Of all the lines in the entries below, give again exactly those starting at the line containing "Screen dimensions: 1284x1114" and ending at the line containing "You are a GUI", both ends included, and no others.

[DATASET ENTRIES — start]

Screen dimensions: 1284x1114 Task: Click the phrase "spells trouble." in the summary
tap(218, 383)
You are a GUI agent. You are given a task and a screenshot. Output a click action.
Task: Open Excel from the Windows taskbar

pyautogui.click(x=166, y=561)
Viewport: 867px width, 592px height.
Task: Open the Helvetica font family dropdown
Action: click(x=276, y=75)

[DATASET ENTRIES — finish]
[DATASET ENTRIES — start]

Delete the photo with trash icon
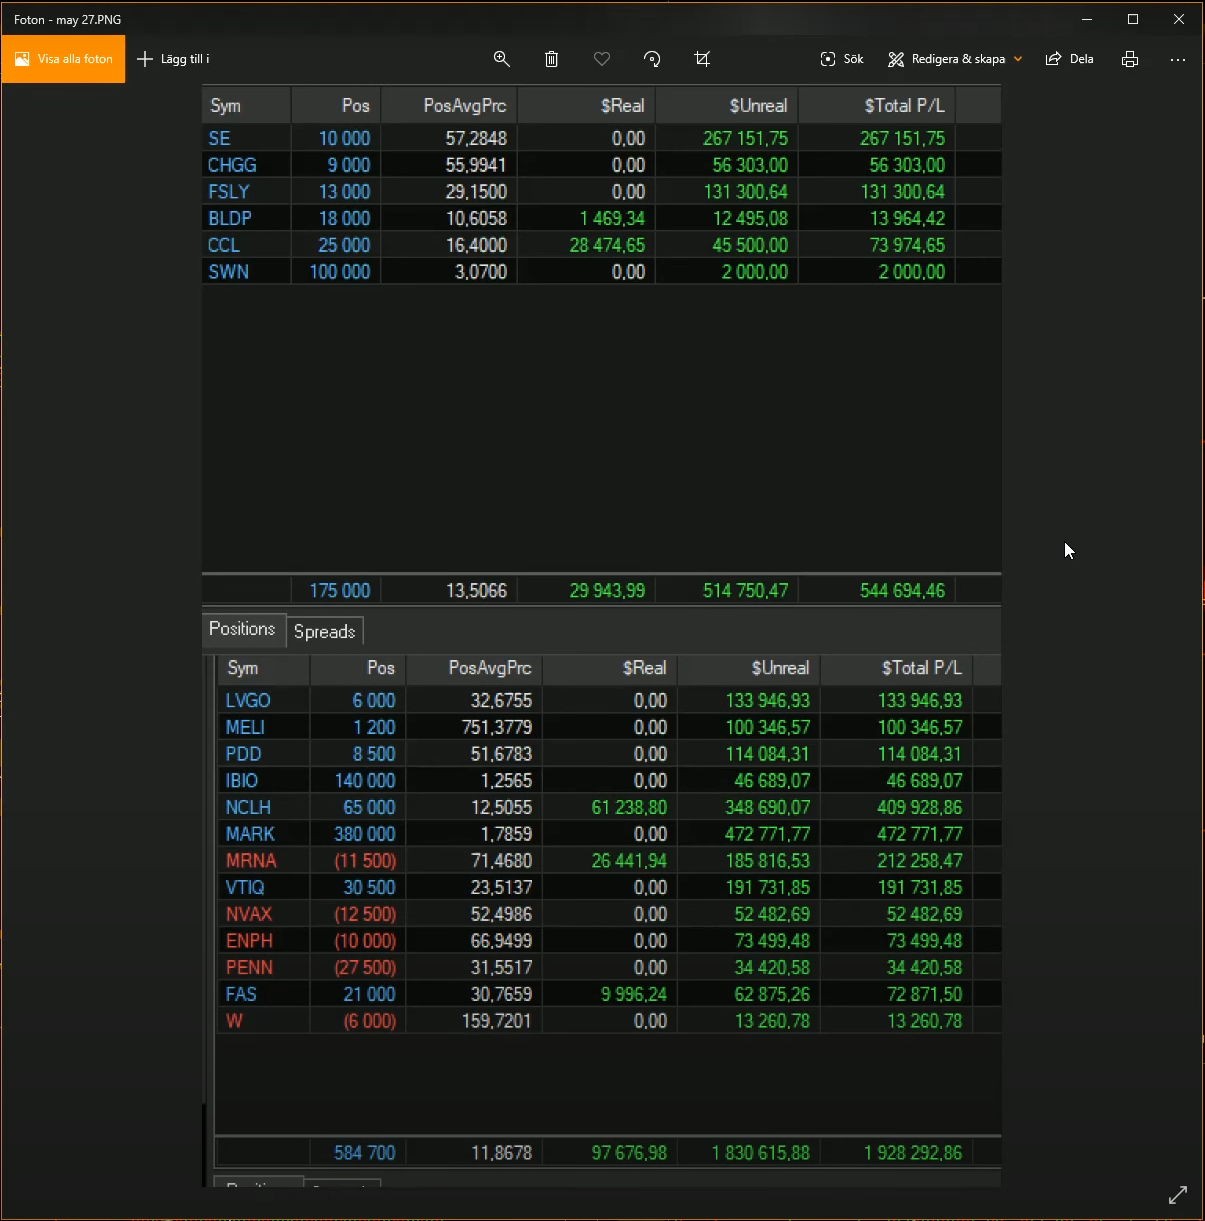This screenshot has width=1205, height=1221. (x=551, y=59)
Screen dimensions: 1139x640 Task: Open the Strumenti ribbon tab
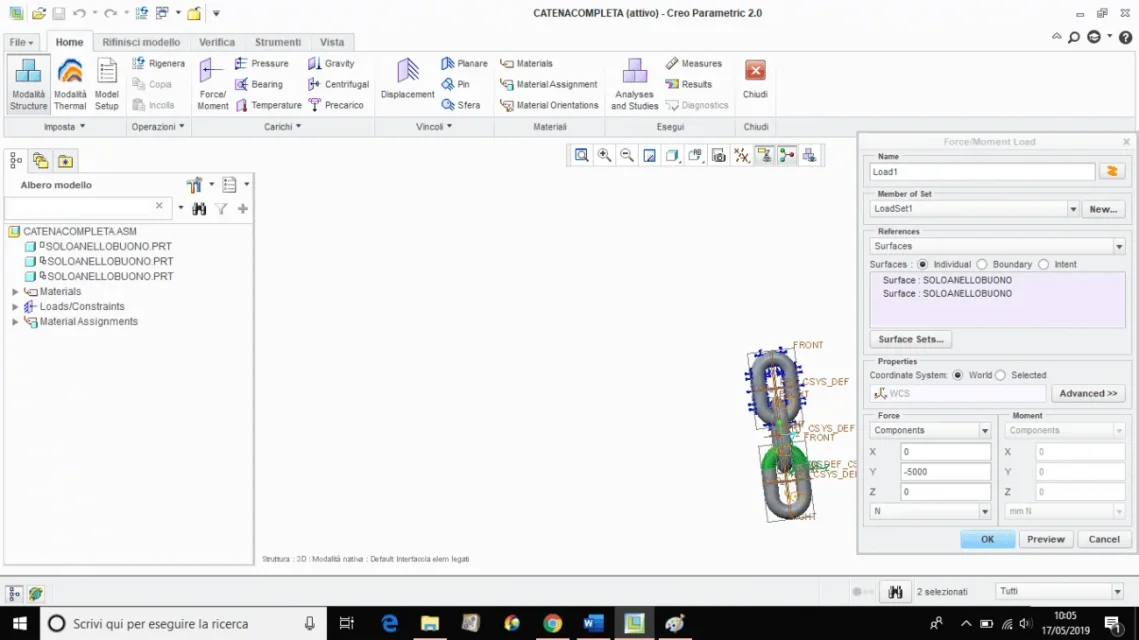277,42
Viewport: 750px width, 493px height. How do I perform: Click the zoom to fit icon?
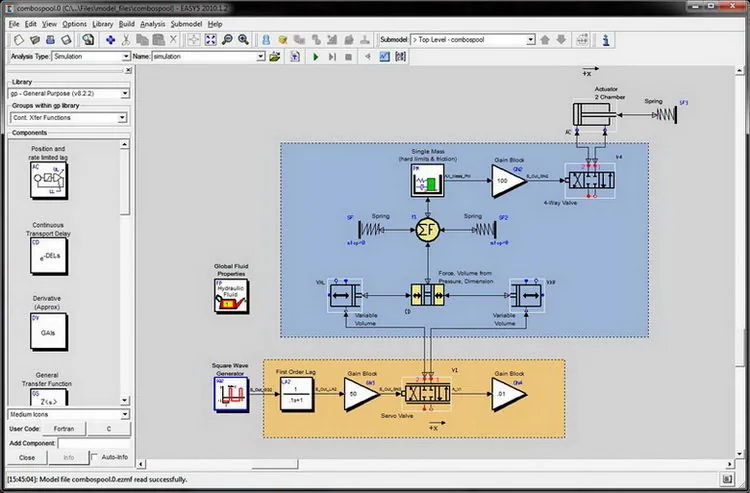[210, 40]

[DATASET ENTRIES — finish]

#### [SOLUTION]
Screen dimensions: 1284x1114 Task: Click the phrase "spells trouble." in the summary
tap(218, 383)
You are a GUI agent. You are given a task and a screenshot. Output a click action.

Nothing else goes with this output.